● Work task
What follows is a set of entries. Give them again exactly, without the pictures.
*** Begin section ***
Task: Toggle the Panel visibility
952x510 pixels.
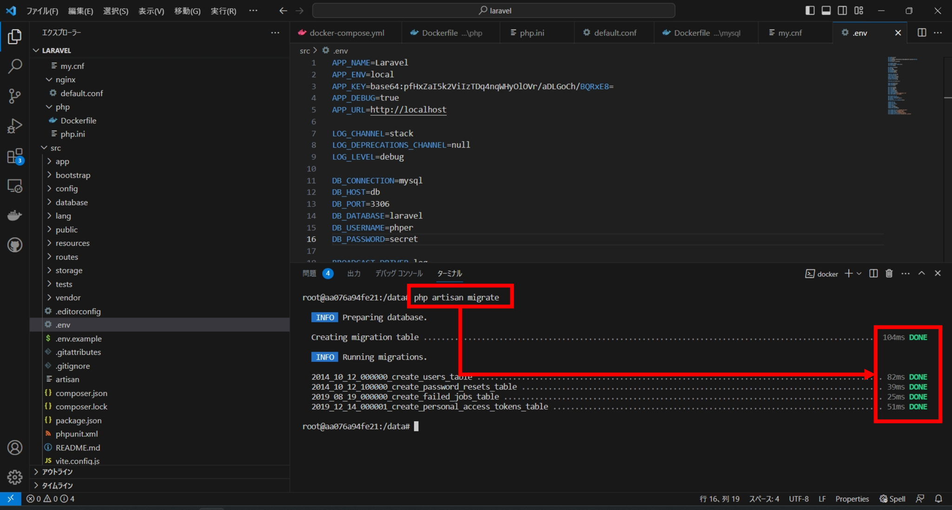Action: pyautogui.click(x=826, y=10)
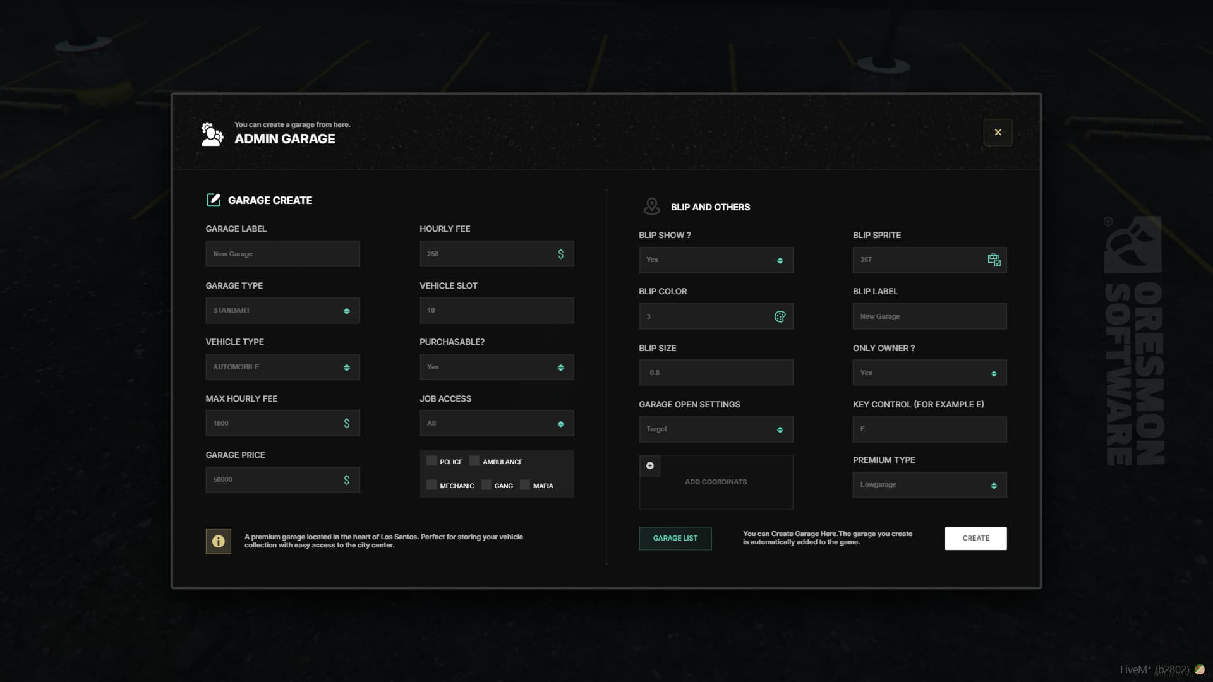Tick the Mafia job checkbox

525,485
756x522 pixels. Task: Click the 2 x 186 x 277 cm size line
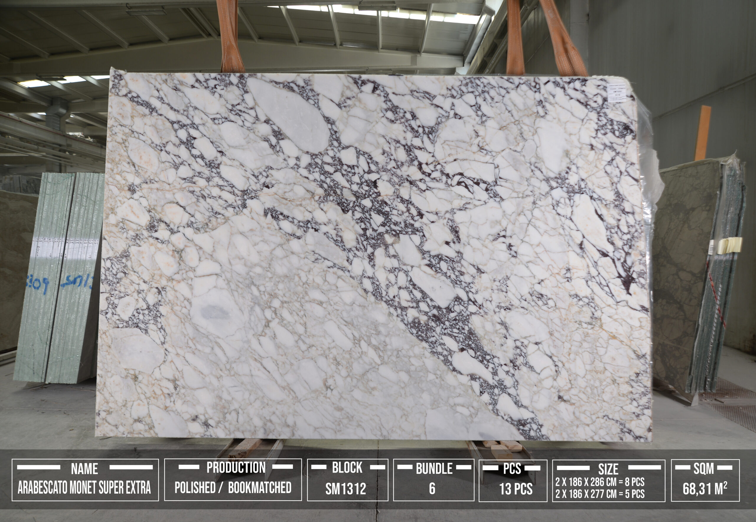[x=600, y=494]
*** End section ***
● Your solution
Task: Toggle the Panel visibility
952x510 pixels.
Action: pyautogui.click(x=826, y=10)
Tick the Mafia job checkbox

525,485
756x522 pixels. Task: Click the 2 x 186 x 277 cm size line
[x=600, y=494]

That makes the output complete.